US index futures were little changed while European markets fell in early European trading. US investors juggled a muddled mix of tech earnings, the Fed’s cautious tone, and optimism over US–China relations.

President Donald Trump called his meeting with Xi Jinping “amazing”, with both sides agreeing to roll back some export restrictions and trade barriers – though markets had more or less priced that in already, which is why we didn’t see a major reaction.

Still, the removal of one of the major sources of uncertainties should be good news for risk assets, you’d think. So stocks could rise even further, barring a major negative surprise from the remainder of the tech companies set to report their results.

Tech Earnings In Focus

Some of the big tech companies reported their results, and more to follow today. Meta (NASDAQ:META) tumbled nearly 8% as investors fretted over its lavish AI spending spree, while Alphabet (NASDAQ:GOOGL) surged more than 7% thanks to surprisingly strong cloud growth.

Microsoft (NASDAQ:MSFT), meanwhile, saw its share slide in premarket after its results failed to cheer. Amazon and Apple are still to report – both due after today’s close and likely to set the tone for the next leg of the rally.

Analysis: Stocks to Remain Supported Despite the Hawkish Fed

It’s fair to say the mood has cooled slightly after global indices notched record highs on AI euphoria. But the improved trade prospects and hopes of easier central bank policy should keep markets on the front foot.

For all Powell’s caution, the Fed’s stance isn’t exactly shocking. So, a bit of hesitation from the central bank shouldn’t be enough to derail what is still a very sturdy uptrend in equities. Interestingly, stocks haven’t really blinked despite Powell sounding a touch more hawkish. That tells you something – the AI earnings story is what’s really keeping the S&P 500 aloft, not the prospect of easier money.

The latest batch of tech earnings was a mixed bag, yes, but revenues are still holding up well. With Apple (NASDAQ:AAPL) and Amazon (NASDAQ:AMZN) still to come, we’ll soon find out whether the tech-led rally still has legs or if investors start demanding a new narrative.

Powell’s press conference made one thing crystal clear – there’s a bit of discord brewing within the Fed. That hint of internal division gave the dollar a lift, with markets trimming around 10 basis points off expected rate cuts.

The greenback firmed most against the low-yielding yen and Swiss franc, while commodity currencies took heart from the improving tone in US–China relations. However, stocks’ initial dip was quickly bought, even as Powell reiterated that a December cut isn’t a “foregone conclusion.”

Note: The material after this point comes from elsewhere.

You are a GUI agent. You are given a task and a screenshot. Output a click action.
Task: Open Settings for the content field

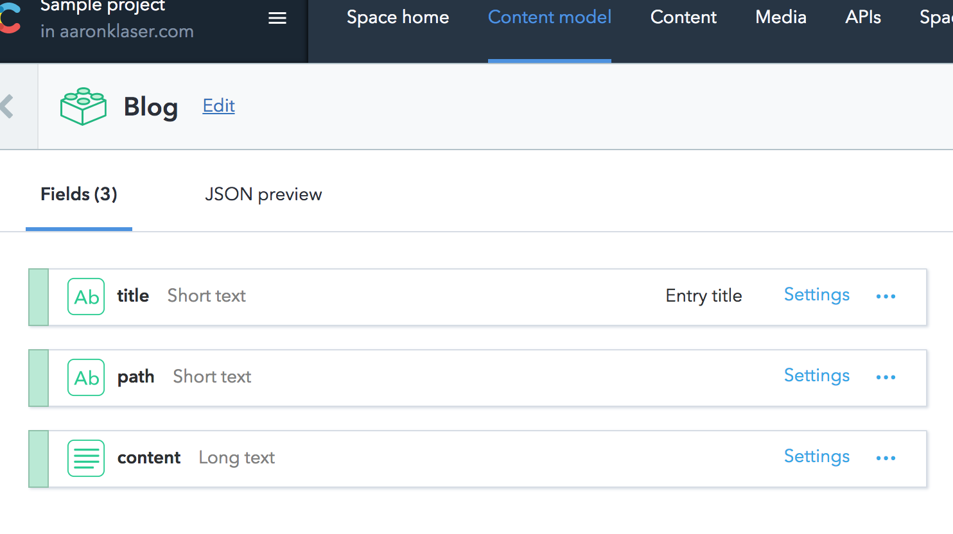(x=817, y=456)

Hopes for More Constructive US–China Ties

After months of friction, the Trump–Xi summit finally delivered what markets had hoped for – a truce, at least for now. Both sides walked away with something to show for it: a one-year freeze on new trade escalations and a commitment to dial down tensions. That alone removes a major source of uncertainty for businesses and investors. In theory, this should be good news for the stock markets, you would think.

ECB in Focus as French GDP Surprises

This morning’s Eurozone growth figures brought a pleasant surprise – at least from France. Despite political uncertainty, French GDP accelerated 0.5% quarter-on-quarter, easily topping forecasts. The contrast with Germany, however, couldn’t be starker. Europe’s industrial powerhouse flatlined in Q3, though a technical recession was narrowly avoided. That shouldn’t cause the ECB to cut rates, however, and no one is expecting them to do so.

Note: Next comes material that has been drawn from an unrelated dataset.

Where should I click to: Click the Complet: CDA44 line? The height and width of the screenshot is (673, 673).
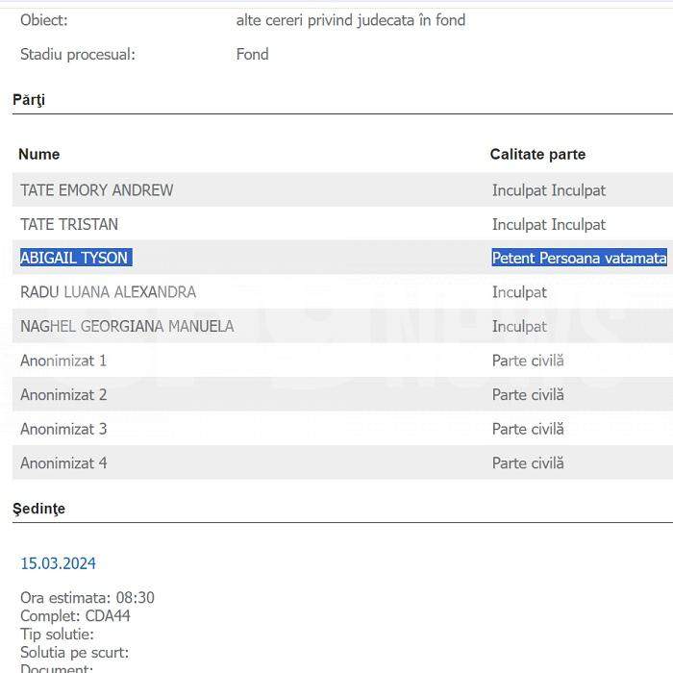pyautogui.click(x=75, y=615)
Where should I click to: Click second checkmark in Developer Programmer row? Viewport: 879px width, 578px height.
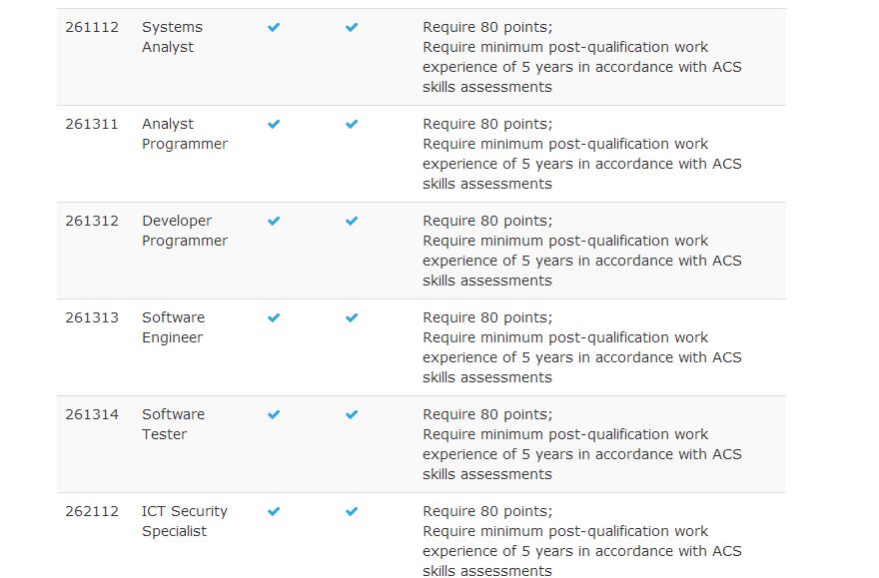coord(352,221)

S&P 500 Technical Analysis and Trade Ideas

It is clear that the S&P 500 remains in a bullish trend. With the index continuing to make higher highs and higher lows, while the pullbacks are minimal and short-loved, this is a clear sign the uptrend is strong. A true reversal would need a decisive break below key support levels and a confirmed topping pattern, neither of which we’ve seen yet. With that in mind, dip-buying continues to remain the name of the game, even at these levels.S&P 500 Futures-Daily Chart

For now, immediate support sits around 6,785 to 6812 on the S&P 500 futures chart — roughly in line the highs from earlier in the month, and the 21-day exponential moving average. Below these levels, you have 6722 as the next important level, then a short-term trend line coming in around the 6,650-6,660 area.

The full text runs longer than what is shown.